Accumulation Phase in Crude Oil Markets

The accumulation phase in crude oil usually begins after a prolonged decline, when negative sentiment dominates headlines but selling pressure starts to fade. During this phase, prices often move sideways within a narrow range, reflecting a balance between weak demand perceptions and quiet institutional buying. Market participants with long-term horizons gradually build positions as volatility compresses. Inventory data, geopolitical noise, or macro uncertainty may still look unfavorable, yet price action stops making new lows, signaling early stabilization beneath the surface. This phase is often overlooked because it lacks strong momentum. However, it plays a critical role in setting the foundation for the next major oil trend, especially when supply adjustments and future demand expectations start aligning.

Expansion Phase and Trend Acceleration

The expansion phase marks the point where crude oil breaks out of its accumulation range and begins a sustained directional move. This is when broader market participation increases, driven by improving demand outlooks, supply constraints, or macroeconomic shifts. Price movements become more decisive, with higher highs and higher lows in bullish phases, or the opposite in bearish cycles. Volume and volatility typically expand, confirming that the market has accepted a new trend direction. This phase attracts trend-following capital and media attention, reinforcing momentum. For traders and investors, expansion represents the most visible and profitable stage of the oil market cycle.
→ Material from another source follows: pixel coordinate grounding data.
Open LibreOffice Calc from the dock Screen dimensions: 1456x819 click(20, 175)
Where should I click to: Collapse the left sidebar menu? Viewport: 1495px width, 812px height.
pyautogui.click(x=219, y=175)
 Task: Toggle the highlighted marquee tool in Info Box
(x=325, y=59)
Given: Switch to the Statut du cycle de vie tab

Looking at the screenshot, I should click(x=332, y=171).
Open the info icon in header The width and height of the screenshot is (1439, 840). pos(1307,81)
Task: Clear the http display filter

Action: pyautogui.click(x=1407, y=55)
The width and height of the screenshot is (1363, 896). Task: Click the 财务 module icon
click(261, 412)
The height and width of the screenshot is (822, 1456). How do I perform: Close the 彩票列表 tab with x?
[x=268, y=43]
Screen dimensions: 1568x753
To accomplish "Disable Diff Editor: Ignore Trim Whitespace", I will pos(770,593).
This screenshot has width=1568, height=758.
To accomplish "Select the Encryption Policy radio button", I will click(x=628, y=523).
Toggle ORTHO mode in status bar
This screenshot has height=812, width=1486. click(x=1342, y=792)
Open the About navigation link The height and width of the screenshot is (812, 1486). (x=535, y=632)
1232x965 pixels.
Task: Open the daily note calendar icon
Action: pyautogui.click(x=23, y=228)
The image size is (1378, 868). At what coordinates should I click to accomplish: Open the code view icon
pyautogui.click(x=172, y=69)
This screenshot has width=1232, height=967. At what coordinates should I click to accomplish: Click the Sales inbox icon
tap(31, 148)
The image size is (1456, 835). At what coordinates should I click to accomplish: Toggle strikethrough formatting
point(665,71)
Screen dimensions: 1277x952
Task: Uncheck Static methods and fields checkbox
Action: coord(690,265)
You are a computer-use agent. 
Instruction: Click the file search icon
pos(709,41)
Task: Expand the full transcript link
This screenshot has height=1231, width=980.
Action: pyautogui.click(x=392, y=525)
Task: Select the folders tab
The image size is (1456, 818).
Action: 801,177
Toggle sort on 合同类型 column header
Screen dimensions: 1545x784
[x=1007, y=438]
Distribution Phase and Trend Exhaustion

The distribution phase emerges after an extended expansion, when prices appear strong but upside momentum begins to weaken. Despite positive narratives, the market struggles to push significantly higher as informed participants start reducing exposure. Price action often becomes choppy, with sharp swings and failed breakouts. Volatility may rise even as directional progress slows, reflecting uncertainty and the gradual transfer of positions from strong hands to late entrants. This phase signals caution rather than immediate reversal. Over time, distribution sets the stage for either a corrective decline or a broader trend shift, completing the crude oil market cycle and preparing conditions for a new accumulation phase.